Preparazione dell’Elyxir vitae di Fra Donato d’Eremita
Probabilmente nel XII secolo, ad opera di un medicdella scuola di Salerno, dalla distillazione del vino era stata estratta “l’acqua ardens, acqua vita o quintessenza” (acqua che prende fuoco). Il distillato dovette suscitare molta impressione all’epoca, tanto da essere considerato la medicina perfetta, l’ELYXIR VITAE. Gli alchimisti pensarono di essere riusciti a separare due dei quattro elementi aristotelici: l’acqua e il fuoco. Questa sostanza che riscaldava i corpi infreddoliti, rinvigoriva gli anziani, aiutava la digestione, guariva le ferite infette e preservava i corpi dalla putrefazione, poteva essere considerata l’anello di congiunzione tra la vita terrena e i corpi celesti. La scoperta dell’acol etilico rivoluzionò le tecnologie del tempo poiché è un solvente che scioglie i composti organici come i grassi, le resine, gli oli essenziali e le sostanze aromatiche volatili e non
delle piante, tutti insolubili in acqua. Dal punto di vista alchimistico l’importanza fu enorme perché era creduto che l’influenza delle stelle si fosse concretizzata come quintessenza della pianta e questa a sua volta poteva essere estratta dalla quintessenza del vino. La preparazione e i poteri della quintessenza furono ripresi dal francescano Giovanni da Rupescissa (1310 circa –1365) che per le sue prediche profetiche fu a lungo incarcerato presso le case dell’Ordine.

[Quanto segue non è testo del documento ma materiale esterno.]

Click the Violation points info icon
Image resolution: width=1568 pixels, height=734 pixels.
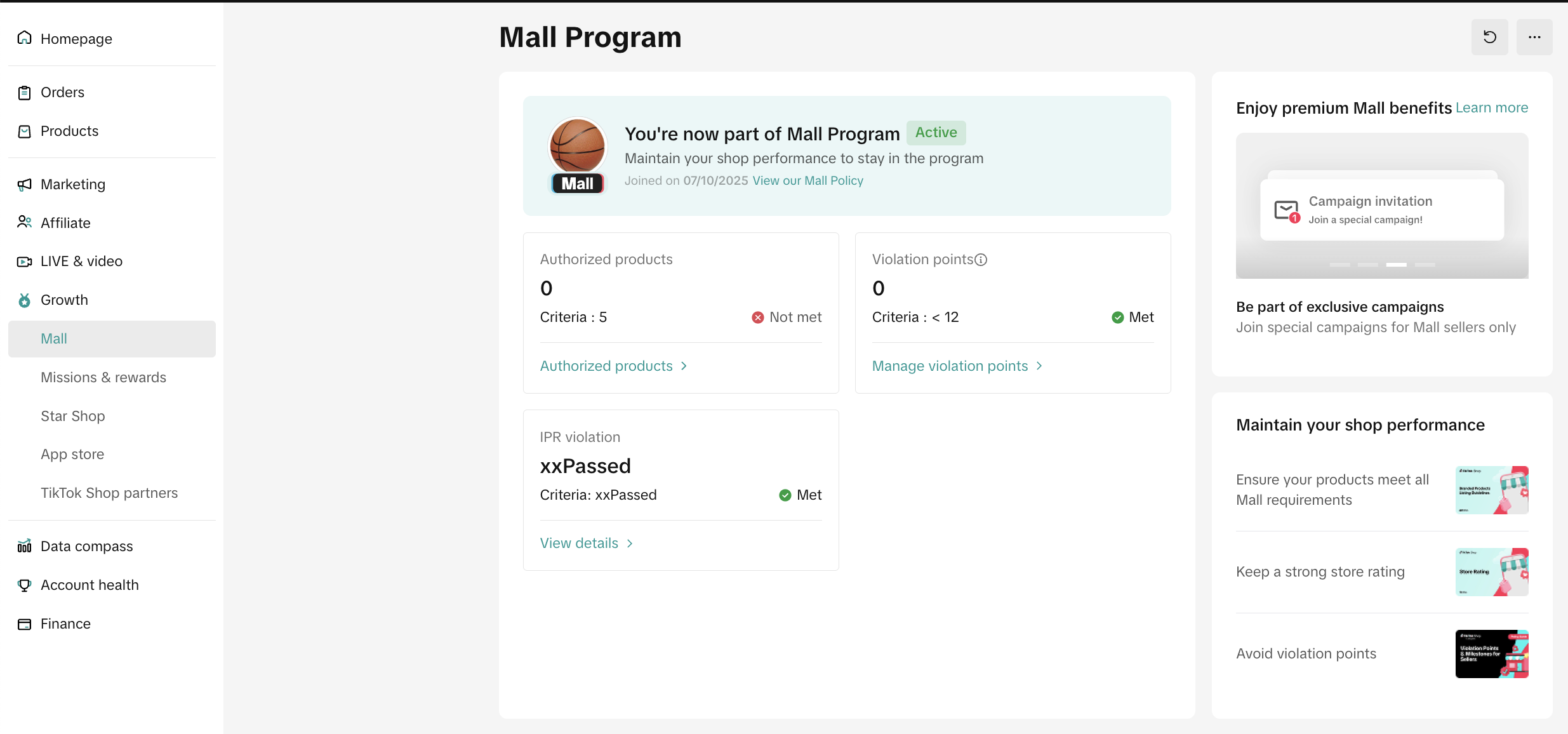[981, 260]
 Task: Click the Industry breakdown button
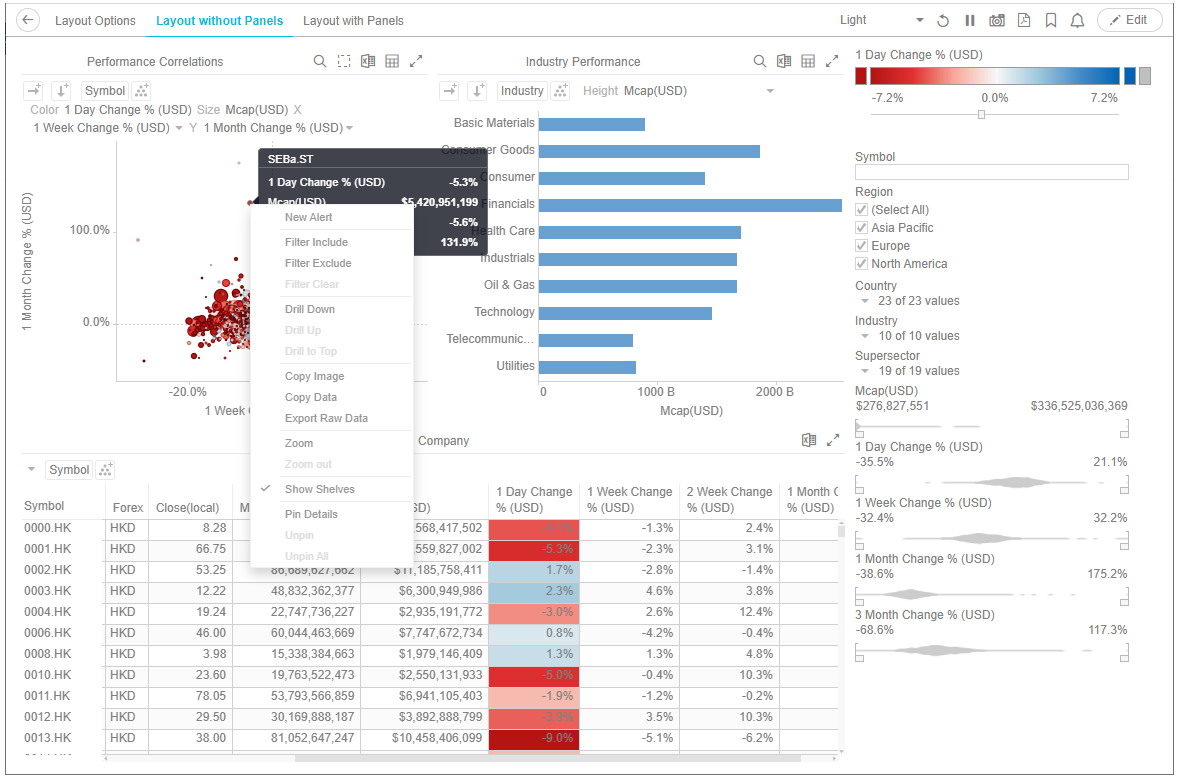[522, 91]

Nel suo testo “Considerazioni sulla quinta essenza di tutte le cose”, riporta che l’alcol distillato dal vino sottoposto ad un processo di ripetute distillazioni a ciclo continuo (riflusso) in un recipiente chiuso ermeticamente, diventa una sostanza incorruttibile come la materia celeste, “radice della vita”. La dottrina segreta della quintessenza viene dedicata “ai poveri uomini evangelici affinché possano servirsene per alleviare le malattie e i
disagi, in modo da preparare il mondo all’attesa del rinnovamento e curare i malati di peste”.
[Firenze, Biblioteca Nazionale Centrale, Magl. 1.2.149, 1625.]